▶ **Your goal**: Search the records below for the string "agent", and report each line that contains it.

▶ **Information**:
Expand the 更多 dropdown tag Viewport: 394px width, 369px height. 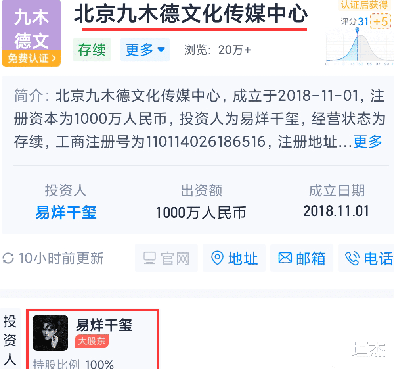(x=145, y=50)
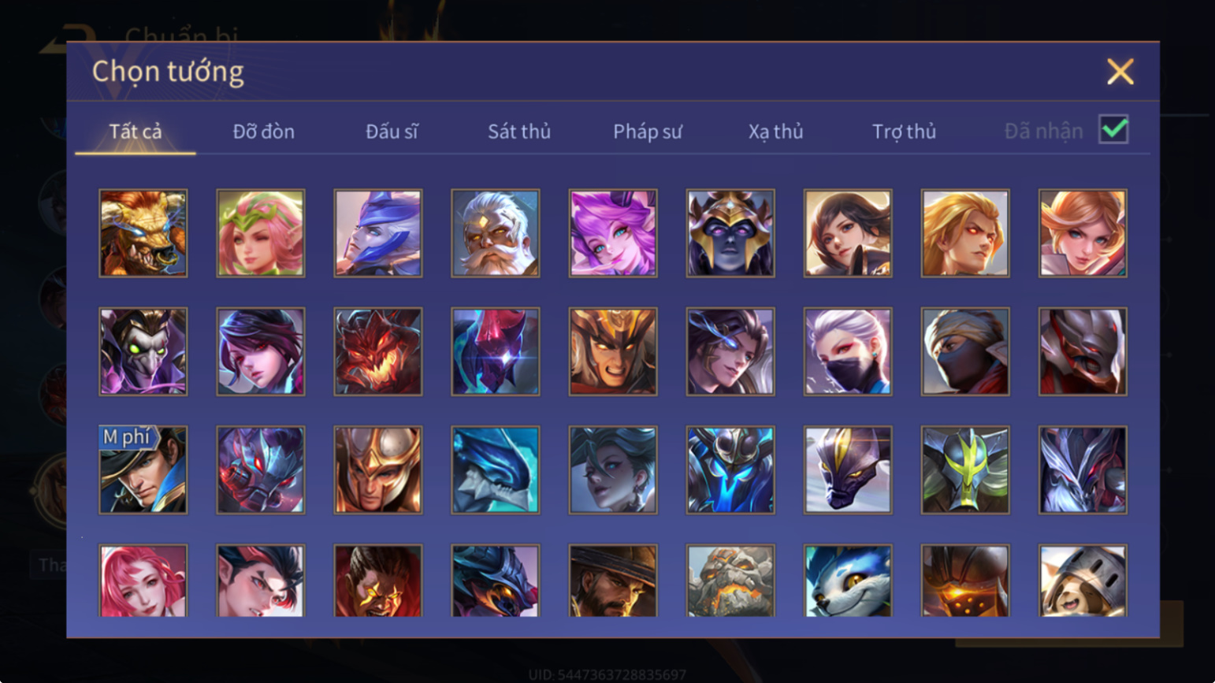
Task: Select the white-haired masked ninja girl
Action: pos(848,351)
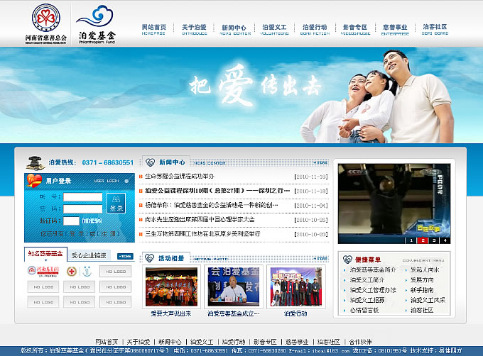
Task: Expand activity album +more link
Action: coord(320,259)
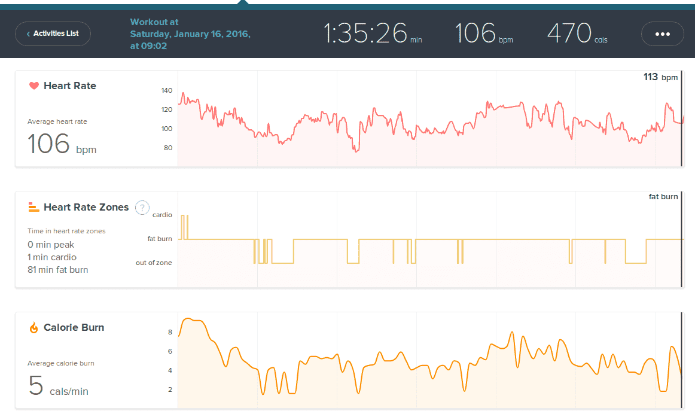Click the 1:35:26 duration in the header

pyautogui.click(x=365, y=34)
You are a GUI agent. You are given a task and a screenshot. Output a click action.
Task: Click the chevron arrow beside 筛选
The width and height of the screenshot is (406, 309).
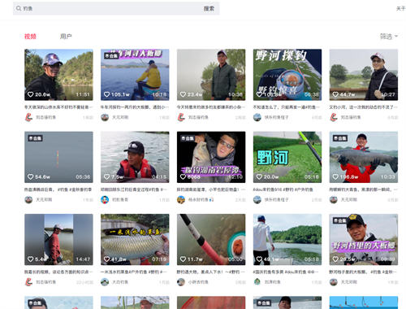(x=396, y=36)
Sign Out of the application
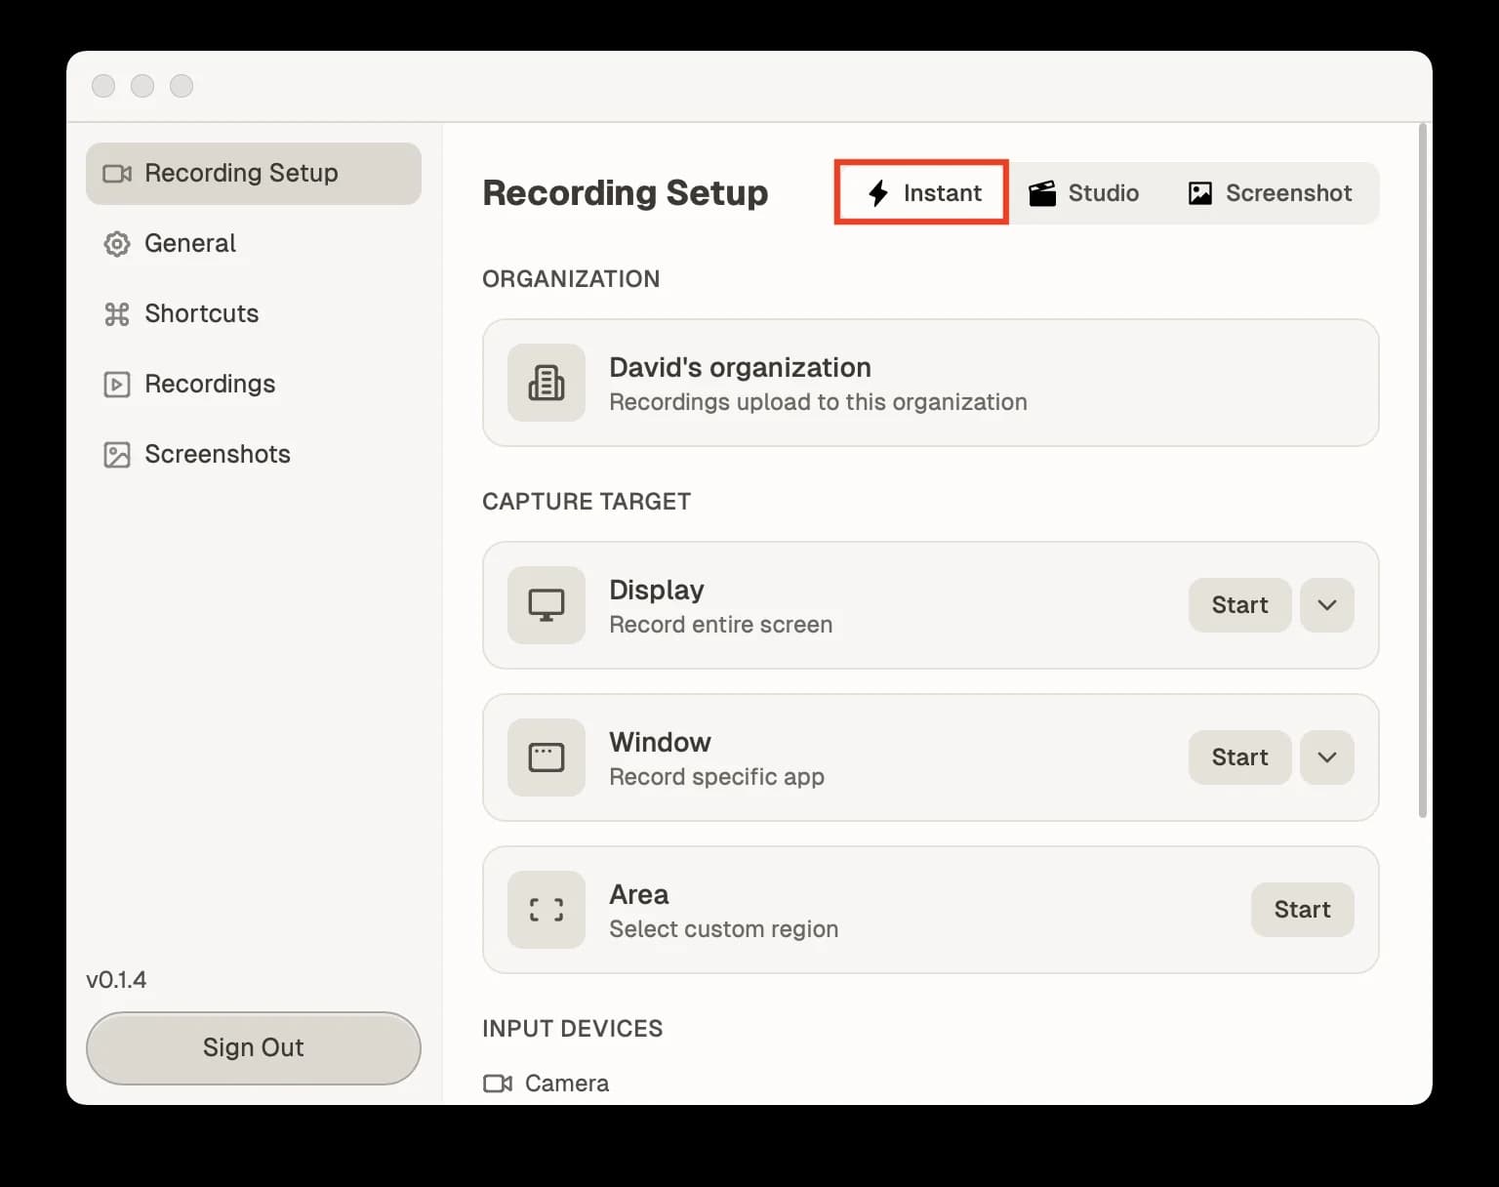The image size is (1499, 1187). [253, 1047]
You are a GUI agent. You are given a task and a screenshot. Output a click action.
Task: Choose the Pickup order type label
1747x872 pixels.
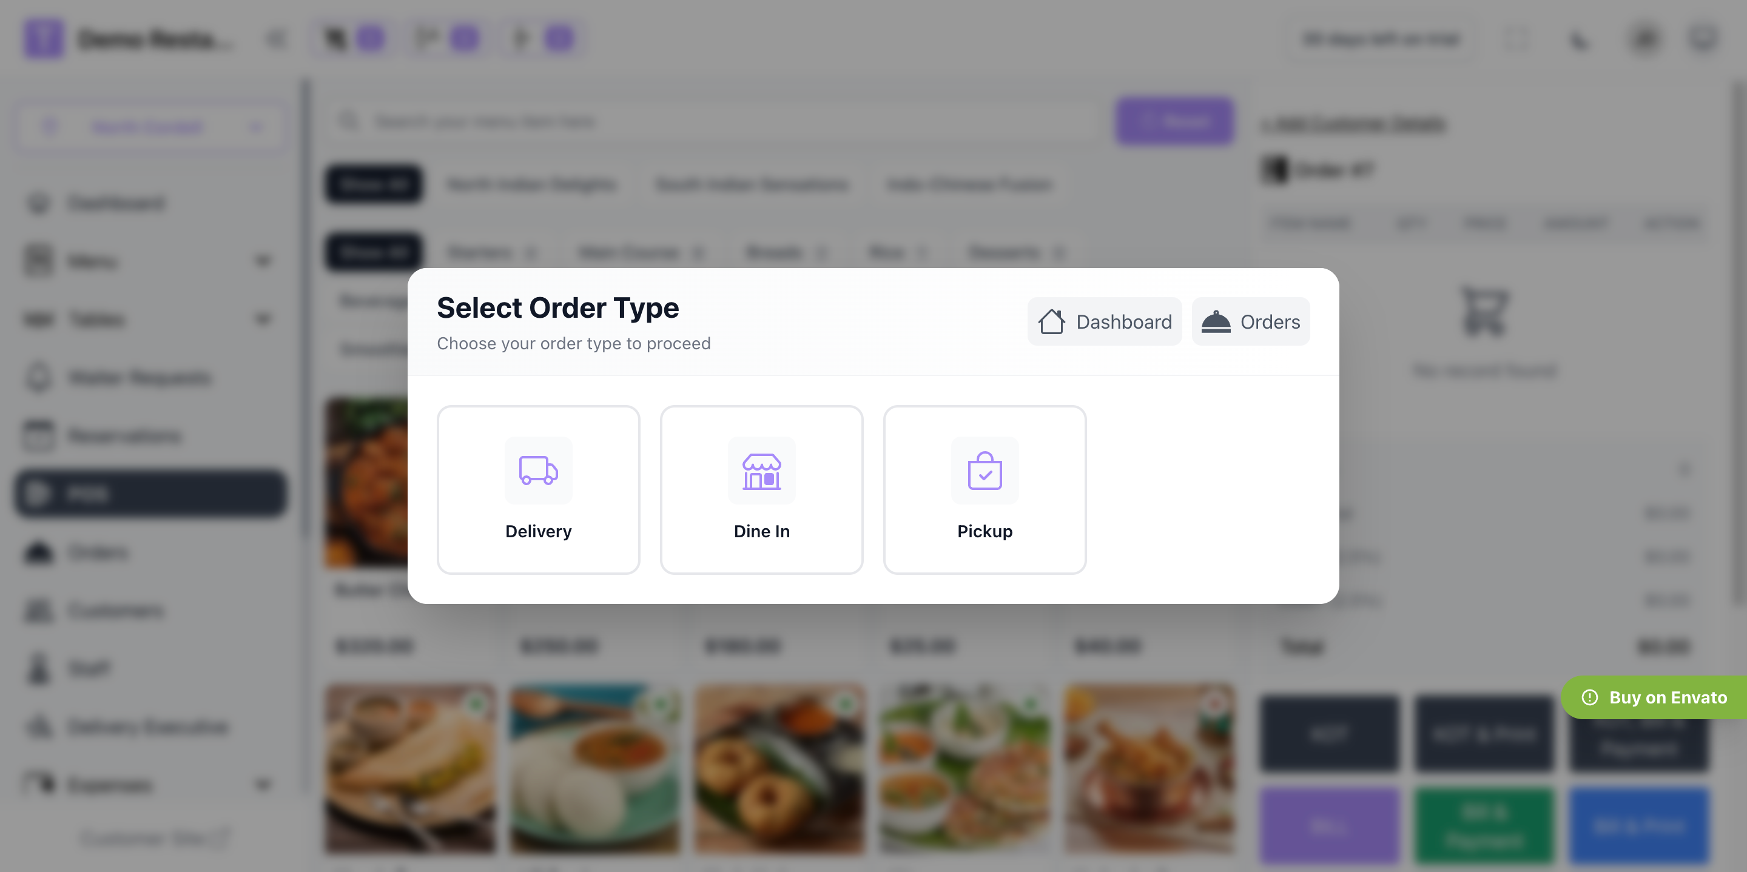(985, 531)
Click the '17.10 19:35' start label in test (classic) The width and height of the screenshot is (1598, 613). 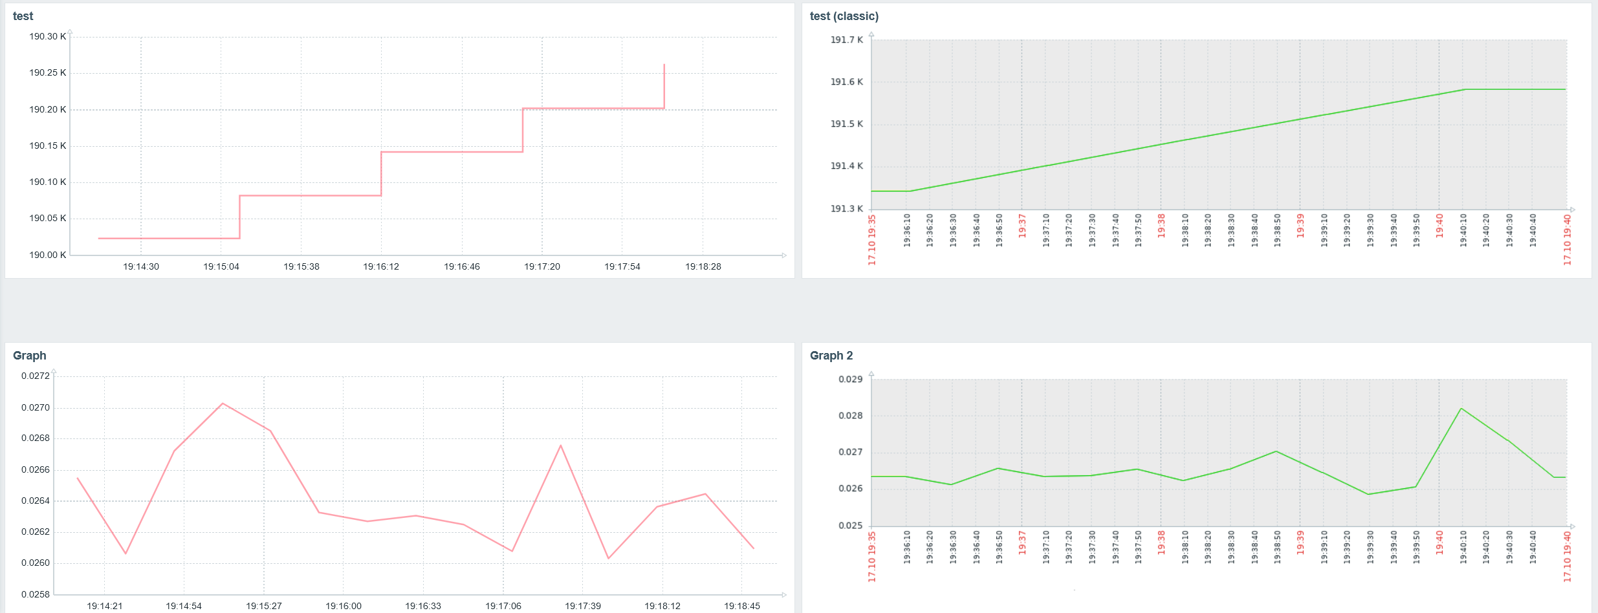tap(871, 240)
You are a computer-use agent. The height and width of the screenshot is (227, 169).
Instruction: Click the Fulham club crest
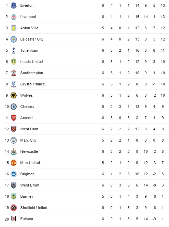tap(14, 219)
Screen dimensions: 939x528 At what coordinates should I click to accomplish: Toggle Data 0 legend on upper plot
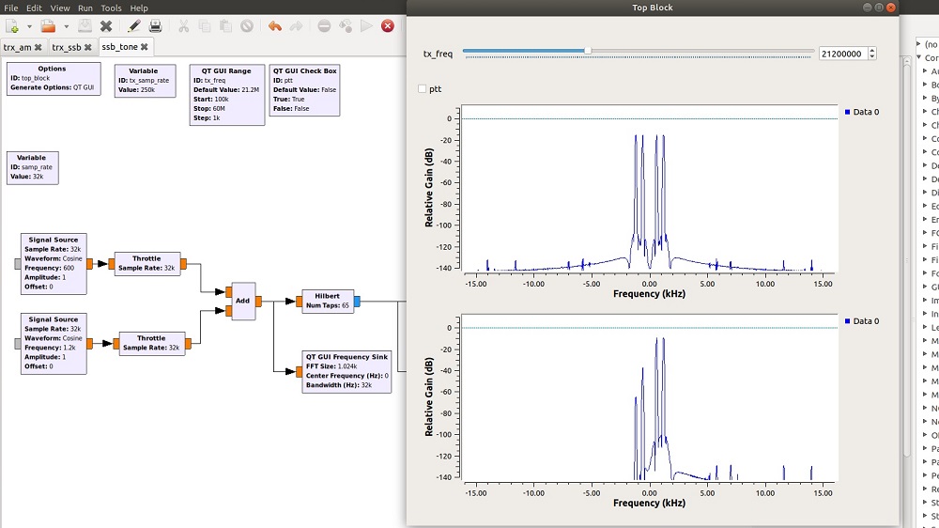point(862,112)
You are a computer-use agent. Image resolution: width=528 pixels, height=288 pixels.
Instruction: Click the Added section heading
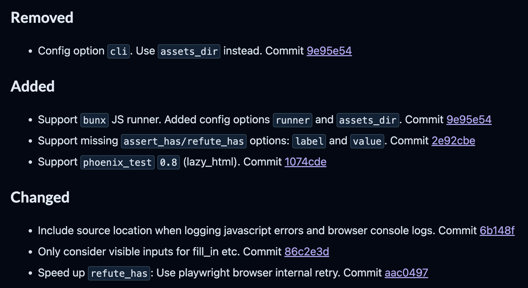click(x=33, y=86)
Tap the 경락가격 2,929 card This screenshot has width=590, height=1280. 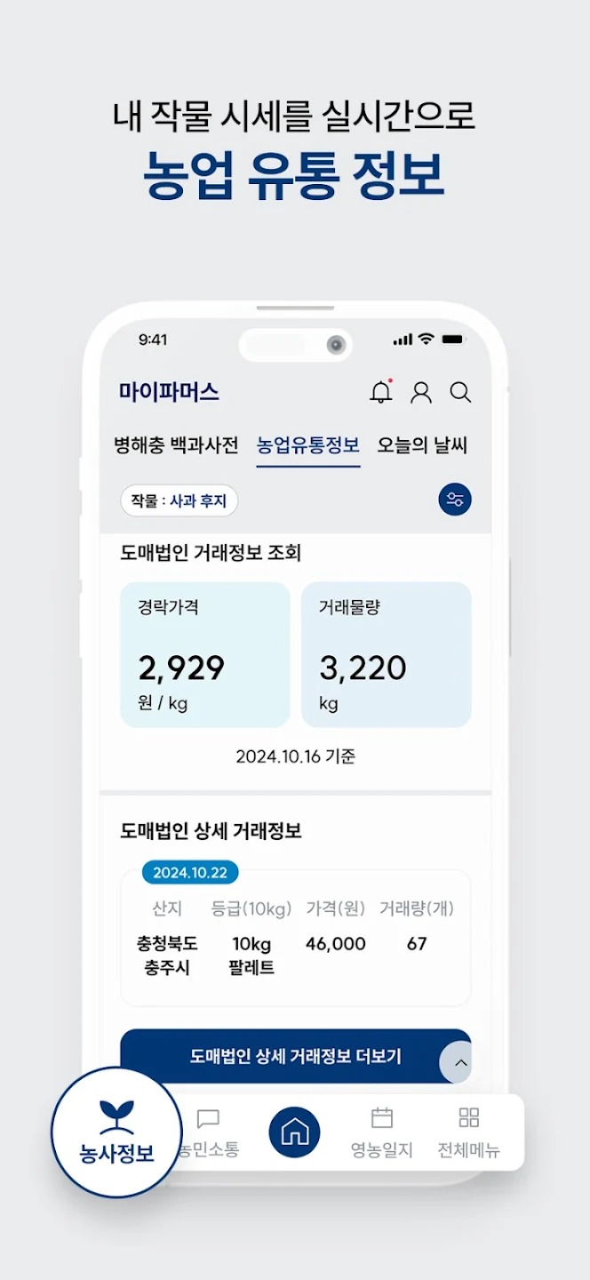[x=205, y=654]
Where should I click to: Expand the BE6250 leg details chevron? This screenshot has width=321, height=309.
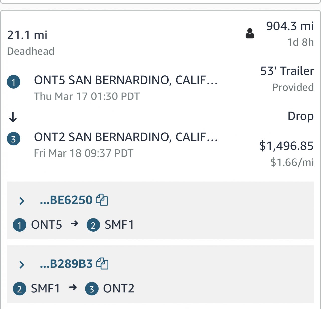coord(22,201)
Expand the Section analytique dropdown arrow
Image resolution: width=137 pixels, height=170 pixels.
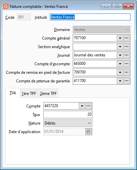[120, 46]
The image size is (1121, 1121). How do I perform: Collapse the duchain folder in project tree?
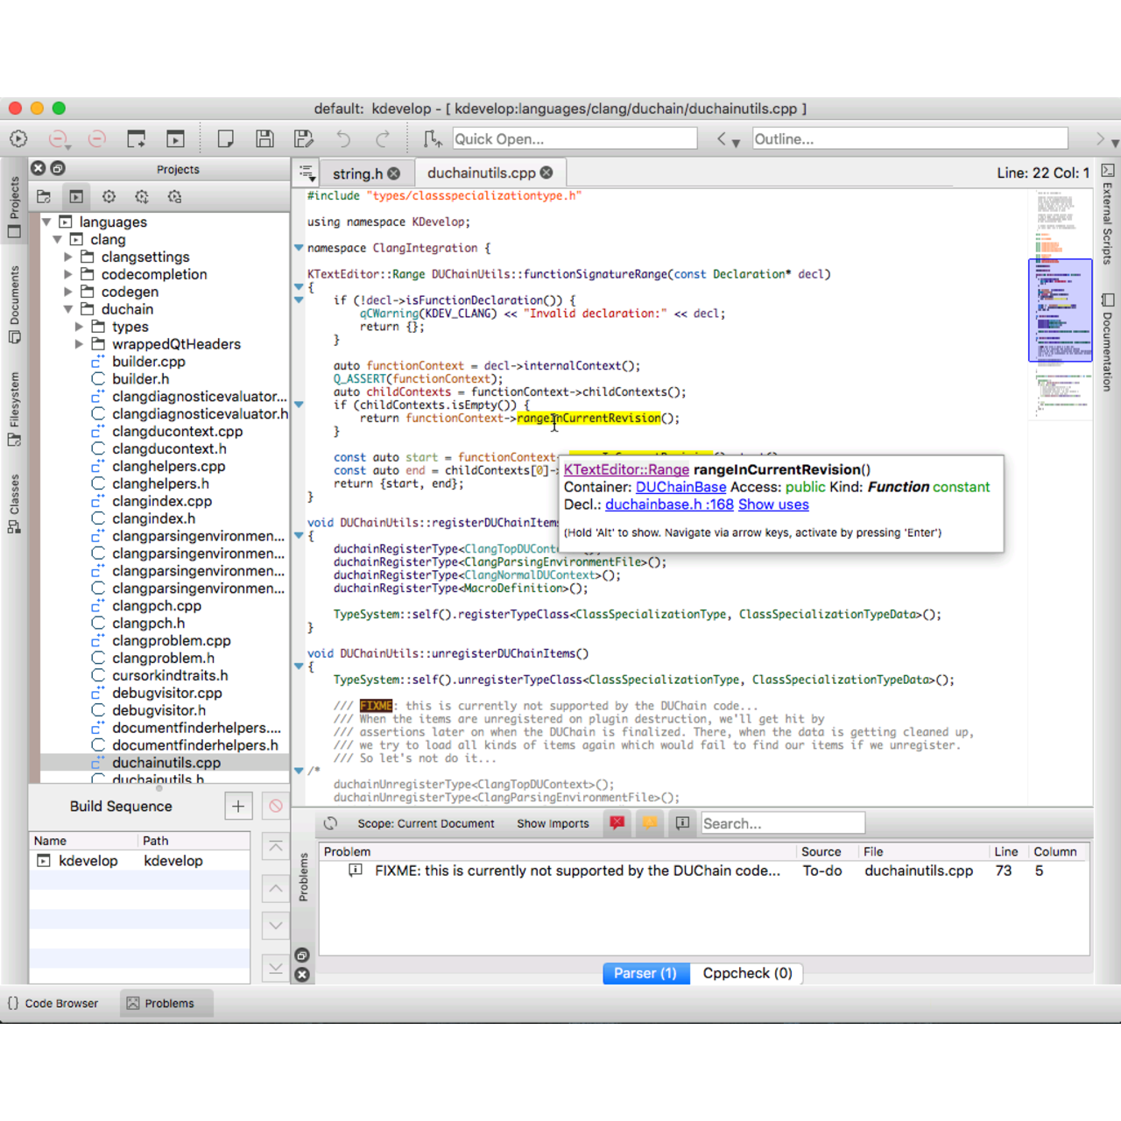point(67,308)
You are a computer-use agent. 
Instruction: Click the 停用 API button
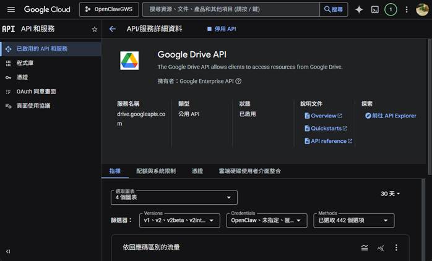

▶ **Answer area**:
You are a GUI agent. You are given a task and a screenshot. Output a click action.
You are a GUI agent. You are given a task and a screenshot. Output a click action.
You are a computer-use agent. The height and width of the screenshot is (227, 169).
You are a computer-use agent. Image resolution: width=528 pixels, height=288 pixels.
You are a computer-use agent. 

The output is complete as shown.